Pembunuh itu sepertinya menahan napas. "Betulkah?"

"Oh ya. Klub pembuatan pakaian saya selalu penuh aksi. Akan ada backstitching, hemming, bahkan mungkin beberapa hiasan yang acak-acakan."

"Sangat lucu." Dia melenturkan jari-jarinya. "Klub pembuatan gaun. Ini benar-benar sesuatu? Kamu dapat membeli pakaian di internet."

"Apakah itu di mana Kamu membeli milik mu?"

"Kadang-kadang." Dia meraba tali bra-nya. "Aku harus memilah-milah banyak lelucon bola dan pakaian lateks untuk menemukan apa yang aku cari, tetapi itu ada di sana."

Junny tertawa. "Aku tidak pernah membayangkan seorang pembunuh vampir memiliki kartu kredit."

"Aku tidak punya. Aku mencuri milik Eli—"

Ketika si pembunuh tiba-tiba memotong dirinya sendiri, Jenni mendongak dari rok hijau mint yang dia pilih untuk hari itu. "Siapa Eli?"

Royana menggosok bagian belakang lehernya. "Lupakan aku mengatakan itu. Dia bukan siapa-siapa."

"Apakah dia salah satu teman sekamar Jhon?"

Wanita lain mendekat dengan ekspresi yang mungkin mengancam, jika dia tidak memiliki dua bintik warna di pipinya. "Aku tidak memberitahumu apa-apa. Kamu tidak pernah mendengar nama itu."

"Apa nama?"

"Anak yang baik."

"Eli?"

"Jun!"

Dia terkikik melihat kemarahan si pembunuh. "Kamu bisa santai. Aku tidak akan mengatakan apa-apa." Ibu jarinya menelusuri bagian atas gantungan yang melengkung. "Mungkin Jhon akan memberitahuku sendiri suatu hari nanti."

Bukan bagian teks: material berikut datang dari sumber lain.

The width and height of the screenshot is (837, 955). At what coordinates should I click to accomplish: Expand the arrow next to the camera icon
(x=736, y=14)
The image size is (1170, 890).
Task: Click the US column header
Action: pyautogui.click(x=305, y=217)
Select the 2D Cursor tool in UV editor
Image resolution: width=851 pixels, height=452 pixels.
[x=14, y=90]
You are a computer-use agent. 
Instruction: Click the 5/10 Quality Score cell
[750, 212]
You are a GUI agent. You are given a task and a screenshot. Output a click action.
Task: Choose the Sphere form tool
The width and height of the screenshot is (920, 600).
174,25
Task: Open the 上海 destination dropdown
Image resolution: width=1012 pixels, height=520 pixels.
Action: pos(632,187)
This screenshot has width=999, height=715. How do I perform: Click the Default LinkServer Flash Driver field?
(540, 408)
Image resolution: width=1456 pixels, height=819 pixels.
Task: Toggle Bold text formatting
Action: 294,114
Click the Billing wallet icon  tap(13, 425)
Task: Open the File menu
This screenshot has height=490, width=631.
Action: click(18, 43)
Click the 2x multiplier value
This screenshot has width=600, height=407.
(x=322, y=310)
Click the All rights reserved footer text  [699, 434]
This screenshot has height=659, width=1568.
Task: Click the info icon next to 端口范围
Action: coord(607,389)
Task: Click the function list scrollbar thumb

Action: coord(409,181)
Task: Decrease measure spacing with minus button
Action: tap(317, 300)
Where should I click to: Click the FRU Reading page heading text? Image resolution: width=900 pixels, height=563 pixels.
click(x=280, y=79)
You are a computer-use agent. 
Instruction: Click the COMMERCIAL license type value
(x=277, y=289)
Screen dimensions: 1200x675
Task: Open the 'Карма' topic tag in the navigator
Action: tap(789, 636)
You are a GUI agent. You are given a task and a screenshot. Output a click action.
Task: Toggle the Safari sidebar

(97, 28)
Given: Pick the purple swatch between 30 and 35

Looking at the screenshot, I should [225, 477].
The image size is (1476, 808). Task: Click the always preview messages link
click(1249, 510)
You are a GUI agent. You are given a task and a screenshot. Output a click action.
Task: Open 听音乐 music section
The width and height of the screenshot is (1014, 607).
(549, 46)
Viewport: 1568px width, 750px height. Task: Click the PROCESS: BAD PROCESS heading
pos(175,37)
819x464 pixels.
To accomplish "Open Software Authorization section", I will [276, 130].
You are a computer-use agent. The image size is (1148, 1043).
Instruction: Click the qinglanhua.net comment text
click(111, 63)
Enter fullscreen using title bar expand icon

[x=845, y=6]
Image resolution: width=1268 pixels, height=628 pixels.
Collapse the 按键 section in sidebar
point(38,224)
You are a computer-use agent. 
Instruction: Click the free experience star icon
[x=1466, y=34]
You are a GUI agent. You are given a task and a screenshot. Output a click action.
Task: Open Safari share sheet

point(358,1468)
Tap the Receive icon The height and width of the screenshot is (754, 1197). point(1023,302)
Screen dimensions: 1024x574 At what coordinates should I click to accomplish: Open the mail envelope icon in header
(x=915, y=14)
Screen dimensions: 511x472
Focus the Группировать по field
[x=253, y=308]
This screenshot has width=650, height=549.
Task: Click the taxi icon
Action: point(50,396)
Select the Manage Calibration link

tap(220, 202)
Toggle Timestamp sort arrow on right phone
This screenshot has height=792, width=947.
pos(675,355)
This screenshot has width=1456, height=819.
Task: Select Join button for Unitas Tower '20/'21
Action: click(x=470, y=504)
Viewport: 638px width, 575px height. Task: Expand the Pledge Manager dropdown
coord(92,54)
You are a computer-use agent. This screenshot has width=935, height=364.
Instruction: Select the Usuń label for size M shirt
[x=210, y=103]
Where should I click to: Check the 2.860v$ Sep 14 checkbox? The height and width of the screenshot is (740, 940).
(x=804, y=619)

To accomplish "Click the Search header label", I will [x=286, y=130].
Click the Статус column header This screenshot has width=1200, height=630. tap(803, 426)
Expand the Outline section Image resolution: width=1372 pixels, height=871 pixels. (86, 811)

"Jangan terlalu berharap. Dia adalah pengikut aturan yang paling ketat. "

"Kurasa dia pasti begitu, kan?" Jenni melewati Royana dan meletakkan gaun itu di tempat tidurnya . "Karena dia mengajari Yang Dibungkam cara mengikuti mereka."

Royana terdiam untuk waktu yang lama. "Dia mengatakan itu padamu?"

Jenni mengangguk, diam-diam penuh dengan kesenangan bahwa dia telah menceritakan sesuatu yang penting dalam dirinya dan bersumpah dia tidak akan pernah membuatnya menyesalinya. "Aku akan pergi mandi cepat. Kalau begitu kita akan pergi membeli bagel ."

Dia keluar dari ruangan sebelum si pembunuh bisa menjawab, meskipun dia bisa merasakan tatapan tertarik Royana mengikutinya dari ruangan. Dalam waktu setengah jam, Jenni telah mandi, mengeringkan rambutnya, dan mengenakan gaun hijau, menerima persetujuan mendengus dari Royana. Dia menelepon ke bawah ke kantor untuk memastikan Lisaa sudah bangun untuk shiftnya, bernapas lega ketika ibu tirinya menjawab telepon meskipun dengan nada lelah. Setelah mengingatkan Larissa bahwa dia akan berada di klub pembuatan gaun sore itu, dia menyelinap ke bawah dan keluar dari pintu belakang rumah Royana.

Royana telah meminum kopi ekstra besar , membungkus bagelnya dan memulai paruh kedua sarapan jenni saat mereka tiba di klub.